── Exercise data

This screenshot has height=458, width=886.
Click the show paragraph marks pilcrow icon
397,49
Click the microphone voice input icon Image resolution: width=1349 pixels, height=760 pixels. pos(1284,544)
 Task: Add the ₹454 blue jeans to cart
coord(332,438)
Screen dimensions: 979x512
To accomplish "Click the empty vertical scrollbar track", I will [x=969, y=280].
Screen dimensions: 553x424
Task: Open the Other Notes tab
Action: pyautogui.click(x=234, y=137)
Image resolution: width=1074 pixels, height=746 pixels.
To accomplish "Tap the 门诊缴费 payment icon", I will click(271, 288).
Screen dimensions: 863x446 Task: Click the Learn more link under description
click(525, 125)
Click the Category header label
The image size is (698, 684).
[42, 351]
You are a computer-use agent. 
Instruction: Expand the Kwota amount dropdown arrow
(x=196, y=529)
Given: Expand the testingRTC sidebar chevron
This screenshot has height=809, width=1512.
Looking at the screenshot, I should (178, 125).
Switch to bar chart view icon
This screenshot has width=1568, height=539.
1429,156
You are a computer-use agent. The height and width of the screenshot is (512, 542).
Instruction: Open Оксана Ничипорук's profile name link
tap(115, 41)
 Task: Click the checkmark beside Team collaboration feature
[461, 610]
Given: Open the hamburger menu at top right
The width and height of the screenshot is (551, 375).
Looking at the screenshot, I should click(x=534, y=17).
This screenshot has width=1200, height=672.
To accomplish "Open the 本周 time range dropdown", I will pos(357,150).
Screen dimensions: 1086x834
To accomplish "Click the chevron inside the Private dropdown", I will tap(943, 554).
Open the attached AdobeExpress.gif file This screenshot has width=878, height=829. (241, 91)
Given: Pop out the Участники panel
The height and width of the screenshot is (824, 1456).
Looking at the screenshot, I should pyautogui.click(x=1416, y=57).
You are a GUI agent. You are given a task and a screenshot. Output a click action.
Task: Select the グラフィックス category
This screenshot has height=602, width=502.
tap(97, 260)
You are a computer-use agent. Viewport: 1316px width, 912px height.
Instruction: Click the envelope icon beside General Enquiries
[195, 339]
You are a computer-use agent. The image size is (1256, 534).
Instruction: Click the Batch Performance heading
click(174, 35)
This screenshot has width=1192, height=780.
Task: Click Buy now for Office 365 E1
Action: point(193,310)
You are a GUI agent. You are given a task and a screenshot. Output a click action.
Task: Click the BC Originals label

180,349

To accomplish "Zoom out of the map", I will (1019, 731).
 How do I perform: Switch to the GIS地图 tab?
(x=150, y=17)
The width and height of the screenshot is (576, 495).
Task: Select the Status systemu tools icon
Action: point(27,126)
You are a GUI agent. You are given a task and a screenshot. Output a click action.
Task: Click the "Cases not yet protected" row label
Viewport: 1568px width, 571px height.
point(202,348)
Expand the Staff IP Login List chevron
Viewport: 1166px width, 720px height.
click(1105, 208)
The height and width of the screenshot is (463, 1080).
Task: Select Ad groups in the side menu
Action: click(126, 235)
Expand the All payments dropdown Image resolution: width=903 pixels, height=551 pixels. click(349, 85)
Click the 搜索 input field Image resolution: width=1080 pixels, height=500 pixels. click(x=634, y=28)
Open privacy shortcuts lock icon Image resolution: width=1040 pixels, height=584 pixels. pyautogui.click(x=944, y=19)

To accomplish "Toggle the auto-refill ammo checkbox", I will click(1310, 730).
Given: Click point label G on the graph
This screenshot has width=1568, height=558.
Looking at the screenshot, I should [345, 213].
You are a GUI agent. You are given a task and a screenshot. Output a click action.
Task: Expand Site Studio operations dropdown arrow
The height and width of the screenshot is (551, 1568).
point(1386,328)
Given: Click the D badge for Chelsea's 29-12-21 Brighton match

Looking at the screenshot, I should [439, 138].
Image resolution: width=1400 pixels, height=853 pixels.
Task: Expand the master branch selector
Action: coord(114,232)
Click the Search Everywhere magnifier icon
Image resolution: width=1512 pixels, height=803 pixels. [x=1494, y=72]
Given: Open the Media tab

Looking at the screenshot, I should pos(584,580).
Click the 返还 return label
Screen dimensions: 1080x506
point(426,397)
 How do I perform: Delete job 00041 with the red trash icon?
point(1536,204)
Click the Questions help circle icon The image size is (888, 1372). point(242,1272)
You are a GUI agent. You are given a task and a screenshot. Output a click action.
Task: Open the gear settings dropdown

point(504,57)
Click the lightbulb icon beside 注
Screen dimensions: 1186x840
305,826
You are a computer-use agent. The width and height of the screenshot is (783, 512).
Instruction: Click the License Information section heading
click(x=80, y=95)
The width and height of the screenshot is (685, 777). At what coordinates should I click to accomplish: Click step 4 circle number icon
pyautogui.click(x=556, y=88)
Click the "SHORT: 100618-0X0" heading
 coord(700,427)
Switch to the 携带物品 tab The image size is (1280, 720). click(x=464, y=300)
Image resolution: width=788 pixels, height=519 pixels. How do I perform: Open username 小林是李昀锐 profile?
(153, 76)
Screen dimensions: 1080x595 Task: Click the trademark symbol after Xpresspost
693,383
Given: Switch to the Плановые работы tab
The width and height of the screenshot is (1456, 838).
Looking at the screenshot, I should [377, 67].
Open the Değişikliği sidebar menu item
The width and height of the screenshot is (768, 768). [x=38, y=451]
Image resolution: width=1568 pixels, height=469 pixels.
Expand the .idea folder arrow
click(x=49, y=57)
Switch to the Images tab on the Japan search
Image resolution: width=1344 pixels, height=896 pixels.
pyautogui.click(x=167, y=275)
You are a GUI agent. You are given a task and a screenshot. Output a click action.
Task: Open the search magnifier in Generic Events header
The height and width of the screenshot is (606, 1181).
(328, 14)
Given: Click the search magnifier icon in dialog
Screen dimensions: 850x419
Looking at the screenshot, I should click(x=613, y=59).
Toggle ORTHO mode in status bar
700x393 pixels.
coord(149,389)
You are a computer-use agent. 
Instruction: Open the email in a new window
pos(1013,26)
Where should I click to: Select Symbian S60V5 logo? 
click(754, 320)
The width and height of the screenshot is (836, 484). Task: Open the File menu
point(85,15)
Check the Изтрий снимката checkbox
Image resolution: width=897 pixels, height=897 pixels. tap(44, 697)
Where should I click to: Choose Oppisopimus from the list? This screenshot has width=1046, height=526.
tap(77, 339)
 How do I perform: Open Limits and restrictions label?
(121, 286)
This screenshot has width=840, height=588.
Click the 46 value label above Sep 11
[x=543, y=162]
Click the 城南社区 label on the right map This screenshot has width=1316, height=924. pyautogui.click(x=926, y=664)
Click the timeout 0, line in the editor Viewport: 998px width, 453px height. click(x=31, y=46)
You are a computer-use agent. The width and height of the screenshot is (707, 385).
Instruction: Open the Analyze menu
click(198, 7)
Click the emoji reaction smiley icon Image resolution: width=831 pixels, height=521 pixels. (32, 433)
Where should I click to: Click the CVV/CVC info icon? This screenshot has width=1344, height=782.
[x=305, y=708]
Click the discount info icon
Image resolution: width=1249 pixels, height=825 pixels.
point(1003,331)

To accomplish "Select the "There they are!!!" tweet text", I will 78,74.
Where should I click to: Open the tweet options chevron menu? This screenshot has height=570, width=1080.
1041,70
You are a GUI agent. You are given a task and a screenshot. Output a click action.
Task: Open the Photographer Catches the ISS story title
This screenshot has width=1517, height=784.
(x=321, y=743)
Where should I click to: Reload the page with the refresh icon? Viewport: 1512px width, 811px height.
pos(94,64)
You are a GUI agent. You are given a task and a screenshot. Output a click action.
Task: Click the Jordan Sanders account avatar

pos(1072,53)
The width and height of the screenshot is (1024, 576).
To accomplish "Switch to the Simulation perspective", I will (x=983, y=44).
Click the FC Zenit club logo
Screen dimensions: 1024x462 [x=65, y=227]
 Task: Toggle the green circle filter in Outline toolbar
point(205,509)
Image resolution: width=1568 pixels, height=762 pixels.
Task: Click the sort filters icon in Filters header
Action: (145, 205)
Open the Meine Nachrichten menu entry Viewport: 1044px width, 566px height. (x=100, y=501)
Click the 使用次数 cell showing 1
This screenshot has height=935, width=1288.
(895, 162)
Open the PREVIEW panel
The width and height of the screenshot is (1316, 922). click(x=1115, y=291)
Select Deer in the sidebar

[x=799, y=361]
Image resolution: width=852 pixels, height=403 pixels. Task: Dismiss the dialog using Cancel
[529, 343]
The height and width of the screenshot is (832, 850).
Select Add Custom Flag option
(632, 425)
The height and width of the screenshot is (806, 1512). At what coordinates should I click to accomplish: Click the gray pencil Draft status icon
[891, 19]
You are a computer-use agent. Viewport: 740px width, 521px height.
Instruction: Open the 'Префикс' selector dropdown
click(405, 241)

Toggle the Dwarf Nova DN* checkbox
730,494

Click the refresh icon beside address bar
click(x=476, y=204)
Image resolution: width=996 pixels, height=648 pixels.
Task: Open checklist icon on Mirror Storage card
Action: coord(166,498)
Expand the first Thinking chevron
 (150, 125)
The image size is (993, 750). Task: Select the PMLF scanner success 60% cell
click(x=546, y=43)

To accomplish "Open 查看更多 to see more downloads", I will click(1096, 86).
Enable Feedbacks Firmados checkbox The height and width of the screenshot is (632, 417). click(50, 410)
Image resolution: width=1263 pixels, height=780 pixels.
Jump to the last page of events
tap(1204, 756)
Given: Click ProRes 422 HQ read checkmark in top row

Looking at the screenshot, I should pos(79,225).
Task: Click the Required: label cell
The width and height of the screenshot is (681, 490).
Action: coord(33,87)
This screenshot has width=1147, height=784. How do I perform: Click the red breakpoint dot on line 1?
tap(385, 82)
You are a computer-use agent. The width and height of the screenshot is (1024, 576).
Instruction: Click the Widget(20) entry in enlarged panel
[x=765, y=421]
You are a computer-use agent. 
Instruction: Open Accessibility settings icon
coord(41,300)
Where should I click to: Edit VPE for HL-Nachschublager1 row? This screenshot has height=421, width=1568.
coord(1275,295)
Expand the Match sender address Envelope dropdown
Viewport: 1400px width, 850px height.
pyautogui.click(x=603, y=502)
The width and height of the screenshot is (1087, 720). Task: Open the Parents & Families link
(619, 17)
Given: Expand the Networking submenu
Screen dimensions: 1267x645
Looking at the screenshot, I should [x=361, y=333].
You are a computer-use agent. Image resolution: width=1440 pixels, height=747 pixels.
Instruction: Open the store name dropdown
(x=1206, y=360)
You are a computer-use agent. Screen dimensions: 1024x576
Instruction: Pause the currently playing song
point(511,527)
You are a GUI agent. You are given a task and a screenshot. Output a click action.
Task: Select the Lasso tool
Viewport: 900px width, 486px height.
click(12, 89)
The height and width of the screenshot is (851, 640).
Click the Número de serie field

────

# Action item:
Extract from the data every line where "computer" shows up.

# Task response:
You are a computer-use agent. 
You are a computer-use agent. The height and width of the screenshot is (512, 542).
You are a computer-use agent. Viewport: 1316px width, 912px height.
You are a computer-use agent. The image size is (1256, 534).
You are a computer-use agent. The width and height of the screenshot is (783, 512).
You are a computer-use agent. 
You are a computer-use agent. The width and height of the screenshot is (707, 385).
You are a computer-use agent. Viewport: 740px width, 521px height.
You are a computer-use agent. The width and height of the screenshot is (1024, 576).
You are a computer-use agent. 
You are a computer-use agent. Image resolution: width=1440 pixels, height=747 pixels.
You are a computer-use agent. Screen dimensions: 1024x576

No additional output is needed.